Democracy as Mujica sees it is a way for people to set aside their differences and come together peacefully.
“[In Uruguay] we have made things less complicated by accepting people for who they are, and not telling them how they ought to be. That is democracy.”
Uruguay has long been home to a large middle class, and many of the government’s actions since the 1980’s have been aimed at providing for the welfare of as many people in the country as possible, Mujica said.
Uruguay, Mujica claimed, is right now at the forefront of a new form of democracy which is focused on the common good and vouching for human rights and equality for all. The world should take notes, Mujica said.
“Social democracy was really founded in Uruguay,” Mujica said. “That is the foundation of our Uruguay.
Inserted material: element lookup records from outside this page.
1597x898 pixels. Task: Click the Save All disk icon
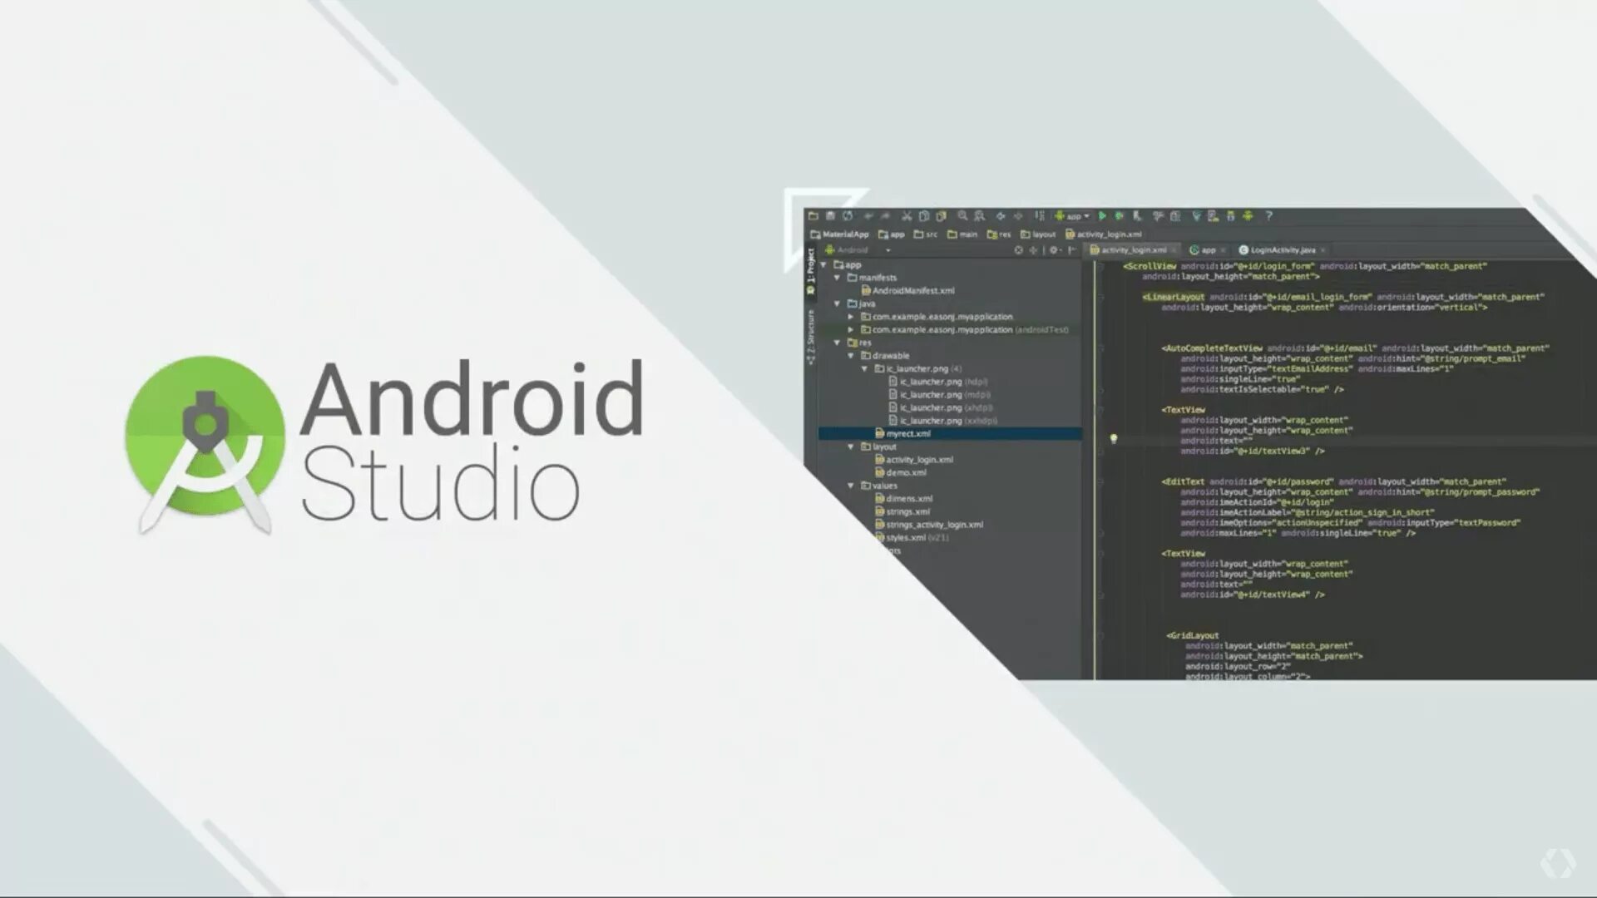click(830, 216)
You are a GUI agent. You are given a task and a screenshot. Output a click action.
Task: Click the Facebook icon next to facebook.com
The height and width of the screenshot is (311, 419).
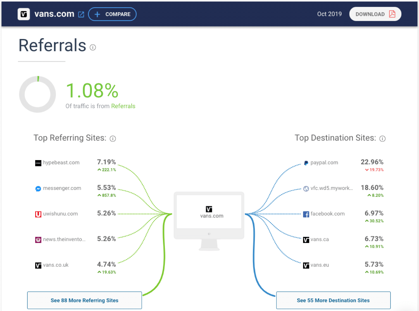click(306, 214)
We feel proud of our history and identity.”
Mujica also discussed his country’s experiment with the legalization of marijuana.
Late last year, Uruguay gained international attention after it enacted legislation completely legalizing the marijuana trade – meaning that citizens of Uruguay could now freely grow, distribute, and consume marijuana, with close government supervision.
The move was controversial. No widespread legalization of marijuana had ever been attempted on a national scale.
The ultimate goal of the experiment, Mujica said, was to present a new way to solve the failing Drug War but not to create a haven for pot smokers.
“What we’re aiming for is to take drug trafficking out of the market,” Mujica said, “but we’re not recommending that people be Bohemian and smoke marijuana.”
It’s only through the willingness to make drastic changes like these, he added, that progress can really be made.
“We learned that if you want to change things,” said Mujica, “you need to do something different.”
Mujica ultimately called on youth to fight for change and push back against the world’s growing dependence on money.
“Keep working towards a world where we can all coexist and tolerate one another,” Mujica said. “The world doesn’t stop. Get back up, go back out to the streets. There will never be a better world if each and every one of us are not capable of standing up and fighting for what’s right.”